Waarom Bart niet zonder zijn grill kan
Voor Bart is barbecueën veel meer dan een manier om te koken. Het is een ritueel. Het begint al ’s ochtends, wanneer hij bij de winkel staat en de braadworst en kipfilet ruikt. Dat is voor hem het startschot van een goede dag.
Hij gaat er niet halfslachtig in. Het juiste stuk vlees, een marinade die precies klopt, de temperatuur op de graad goed: alles moet kloppen. Het plezier zit ’m net zo goed in het samenzijn als in het eten. Biertje erbij, vrienden aan tafel, en de tijd vergeten in zijn eigen tuin — dat is waar hij voor leeft.
De buurvrouw heeft genoeg van rook en luchtjes
De buurvrouw naast hem is van een heel ander type. Ze is vriendelijk, rustig, graag bezig in haar tuin. En ze houdt van stilte. Zij ervaart de rookpluimen en de barbecuegeur niet als gezellig, maar als hinderlijk. Volgens haar dringt de rook soms zelfs haar huis binnen en verspreidt de geur zich door de tuinen.
Meermaals vroeg ze Bart of hij minder vaak wilde barbecueën.
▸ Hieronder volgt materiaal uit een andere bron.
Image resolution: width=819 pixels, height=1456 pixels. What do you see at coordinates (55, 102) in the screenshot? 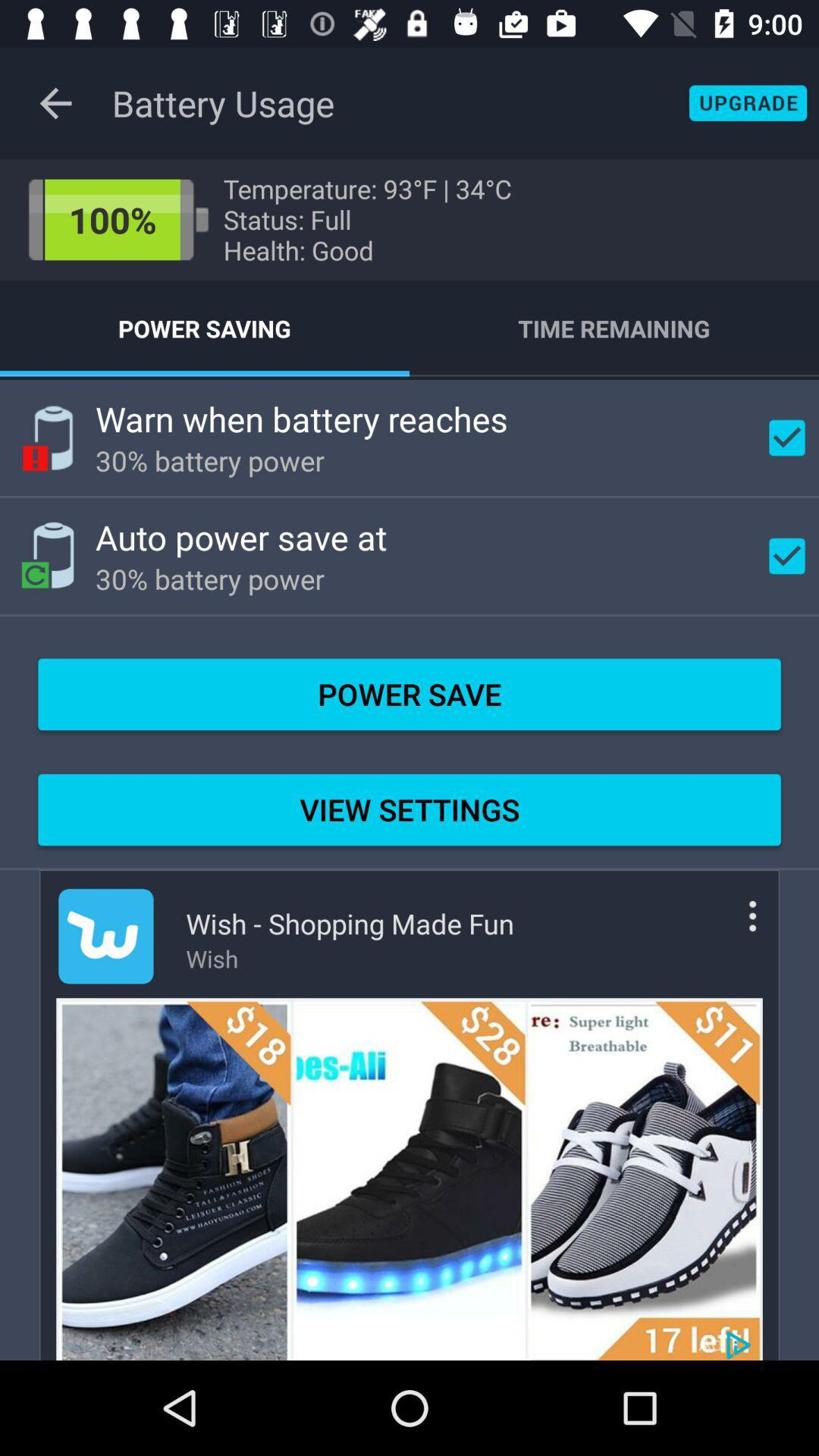
I see `go back` at bounding box center [55, 102].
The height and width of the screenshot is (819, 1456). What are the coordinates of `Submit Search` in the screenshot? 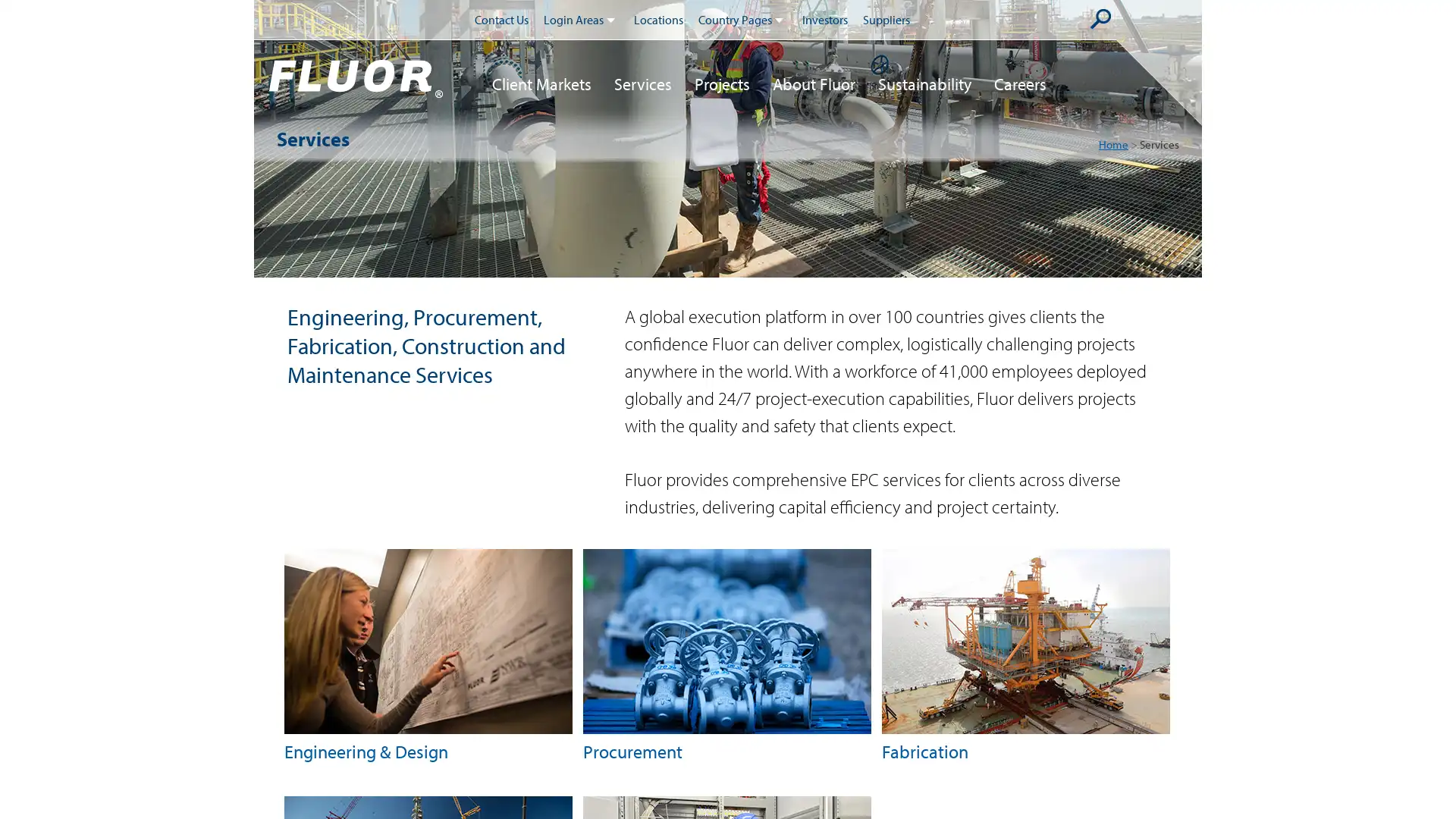 It's located at (1100, 20).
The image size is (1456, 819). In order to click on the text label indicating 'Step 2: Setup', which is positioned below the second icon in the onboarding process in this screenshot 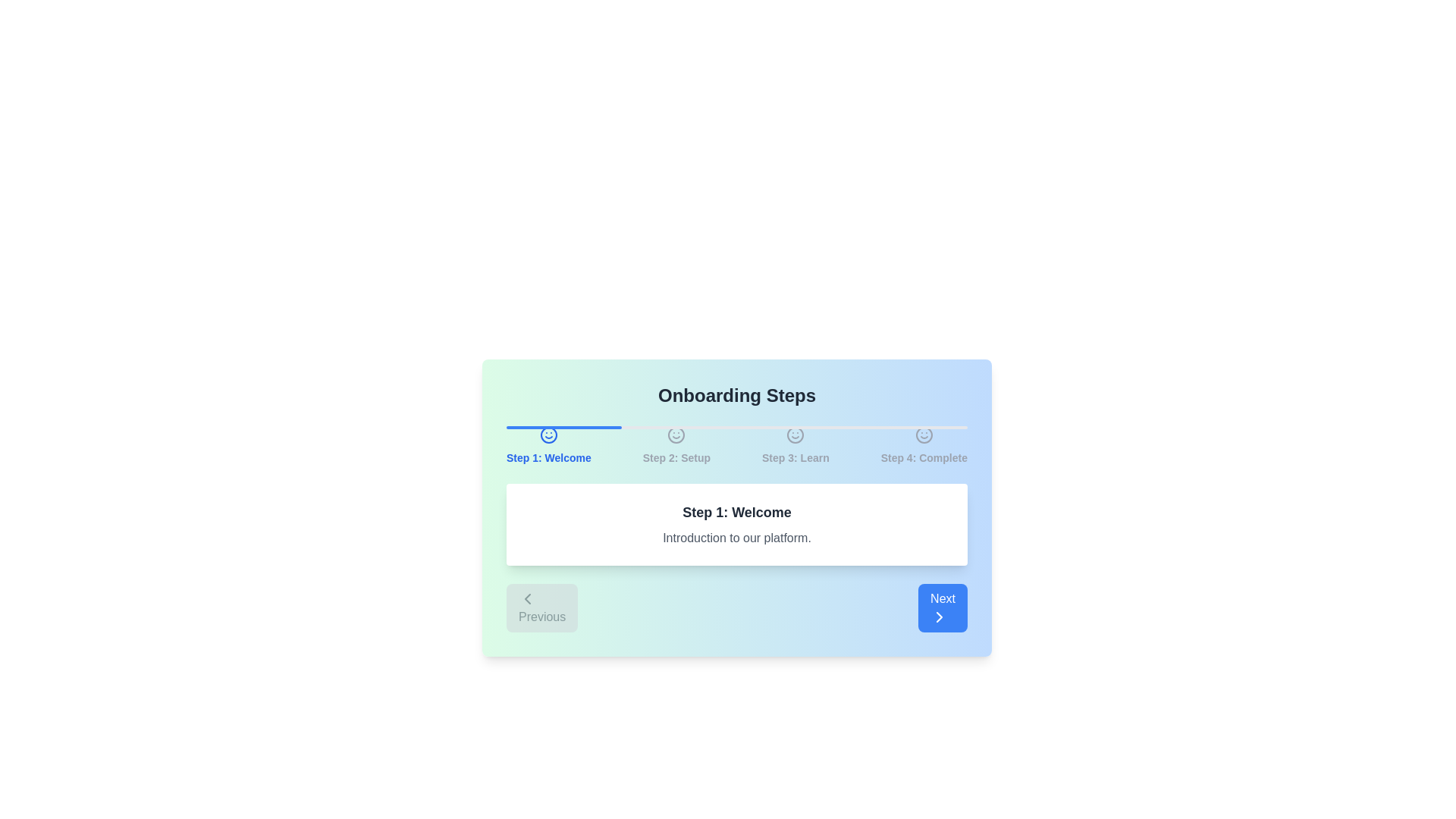, I will do `click(676, 457)`.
Onlangs opperde ze zelfs om het tot bepaalde uren te beperken. Bart vindt dat te ver gaan. In zijn ogen is het simpel: dit is zijn tuin, zijn plek. Waarom zou hij zijn hele doen en laten aanpassen voor één persoon?
Twee werelden die wringen
Je ziet het vaker in een buurt: wat voor de één vrijheid en gezelligheid is, voelt voor de ander als overlast. Bart houdt van reuring en buiten zijn, de buurvrouw koestert rust en regelmaat. Beiden hebben hun eigen gelijk, maar die twee werkelijkheden botsen stevig zodra de kolen gloeien.
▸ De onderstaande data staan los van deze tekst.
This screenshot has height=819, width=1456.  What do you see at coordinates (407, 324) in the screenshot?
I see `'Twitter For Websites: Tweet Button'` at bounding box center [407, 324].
Bart snapt wel dat de buurvrouw anders kijkt, zegt hij, maar hij wil zijn leven er niet op inrichten. Als hij met vrienden buiten zit en de barbecue staat aan, denkt hij niet aan klachten. Dan wil hij gewoon genieten van het moment.
Hoe de rest van de straat erin staat
Ook buiten die twee wordt het opgemerkt. In de straat ruik je geregeld dat Bart het vuur heeft opgestookt. Volgens hem vinden meerdere buren dat juist gezellig: sommigen helpen met voorbereiden, anderen schuiven aan voor een drankje. Het levert praatjes over de heg en een losse sfeer op.
Toch is er die ene constante factor: de buurvrouw die blijft aangeven dat ze er last van heeft. Bart vindt dat lastig te begrijpen. Iedereen heeft toch z’n eigen manier van ontspannen? Waarom zou hij de zijne moeten opgeven, vraagt hij zich af.
Op zoek naar een middenweg (die maar niet gevonden wordt)
Bart zegt heus wel nagedacht te hebben over oplossingen. Zo heeft hij voorgesteld af en toe op minder drukke momenten te grillen. Maar hij wil niet elke spontane bui inruilen voor schema’s en afspraken. Barbecueën is voor hem iets dat je juist doet als je er zin in hebt — niet alleen wanneer het in iemands agenda past.
Daar zit de crux: de wens om vrij te kunnen doen waar je blij van wordt, tegenover de behoefte aan rust. En zolang geen van beiden wil toegeven, blijft het schuren.
Wat blijft er over?
Voorlopig lijkt Bart niet van plan zijn kolen te doven. “Ik wil gewoon BBQ’en in mijn tuin, zoals ik altijd heb gedaan,” zegt hij. Het is zijn manier om te ontspannen en zich thuis te voelen. Dat gevoel geeft hij niet zomaar op, ook niet als de buurvrouw moppert.
Hoe het verder gaat lopen, weet niemand. Misschien komt er ooit een afspraak waar beiden mee kunnen leven, misschien ook niet. Maar voor nu is Barts standpunt helder: zijn tuin, zijn barbecue, zijn regels — of de buurvrouw dat nu prettig vindt of niet.